There are other factors influencing a firm's dividend policy. For example, some studies suggest that dividend policy plays an important role in determining firm capital structure and agency costs. Since Jenson and Meckling [1976], many studies have provided arguments that link agency costs with the other financial activities of a firm. Easterbrook [1984] says that firms pay out dividends in order to reduce agency costs. Dividend payout keeps firms in the capital market, where monitoring of managers is available at lower cost. If a firm has free cash flows [Jensen (1986)], it is better off sharing them with stockholders as dividend payout (or retiring the firm's debt) in order to reduce the possibility of these funds being wasted on unprofitable (negative net present value) projects.

Crutchley and Hansen [1989] examine the relationship between ownership, dividend policy, and leverage and conclude that managers make financial policy tradeoffs to control agency costs in an efficient manner. More recently, researchers have attempted to establish the link between firm dividend policy and investment decisions. Smith and Watts [1992] investigated the relations among executive compensation, corporate financing, and dividend policies. They conclude that a firm's dividend policy is affected by its other corporate policy choices. In addition, Jensen, Solberg, and Zorn [1992] linked the interaction between financial policies (dividend payout and leverage) and insider ownership to informational asymmetries between insiders and external investors. They employed a simultaneous system of equations and found that corporate financial decisions and insider ownership are interdependent. Despite this rich literature, most prior work implicitly recognizes differences in determinants of financial decisions between regulated and unregulated firms by excluding regulated firms from the analysis.

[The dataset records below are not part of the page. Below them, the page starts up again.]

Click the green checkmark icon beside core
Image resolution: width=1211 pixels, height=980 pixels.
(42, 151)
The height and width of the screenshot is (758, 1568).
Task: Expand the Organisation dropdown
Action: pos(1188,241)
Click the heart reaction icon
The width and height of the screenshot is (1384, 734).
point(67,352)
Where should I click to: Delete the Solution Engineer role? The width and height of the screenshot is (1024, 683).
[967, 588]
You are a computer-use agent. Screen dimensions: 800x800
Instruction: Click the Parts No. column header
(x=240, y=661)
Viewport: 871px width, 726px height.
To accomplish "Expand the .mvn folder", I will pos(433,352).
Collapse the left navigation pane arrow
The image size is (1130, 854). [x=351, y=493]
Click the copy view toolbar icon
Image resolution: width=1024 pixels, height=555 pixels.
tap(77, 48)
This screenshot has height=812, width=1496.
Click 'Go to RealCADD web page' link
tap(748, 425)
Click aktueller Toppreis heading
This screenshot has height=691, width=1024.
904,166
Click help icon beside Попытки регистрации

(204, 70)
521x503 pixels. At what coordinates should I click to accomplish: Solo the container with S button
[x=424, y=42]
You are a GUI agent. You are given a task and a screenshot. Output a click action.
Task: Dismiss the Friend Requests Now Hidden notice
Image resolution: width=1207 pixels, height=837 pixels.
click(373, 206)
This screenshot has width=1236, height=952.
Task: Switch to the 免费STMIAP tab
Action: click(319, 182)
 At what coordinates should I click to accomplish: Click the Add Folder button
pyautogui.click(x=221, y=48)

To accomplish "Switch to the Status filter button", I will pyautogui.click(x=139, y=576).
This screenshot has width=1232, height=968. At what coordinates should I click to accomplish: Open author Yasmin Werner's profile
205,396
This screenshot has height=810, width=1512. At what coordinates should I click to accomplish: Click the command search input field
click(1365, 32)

Rozeff [1982] was among the first to explicitly recognize the role of insiders as one of monitoring the managers. He finds that dividend policy for unregulated firms is negatively related to its level of insider holdings. One interpretation of his result is that firms with higher levels of insider holdings have less need to signal firm value through dividends than comparable firms with lower levels of insider holdings. Additionally, in the context of the investment and financing decision, Myers and Majluf [1984] showed that the level of insider holdings is itself a signal of firm value.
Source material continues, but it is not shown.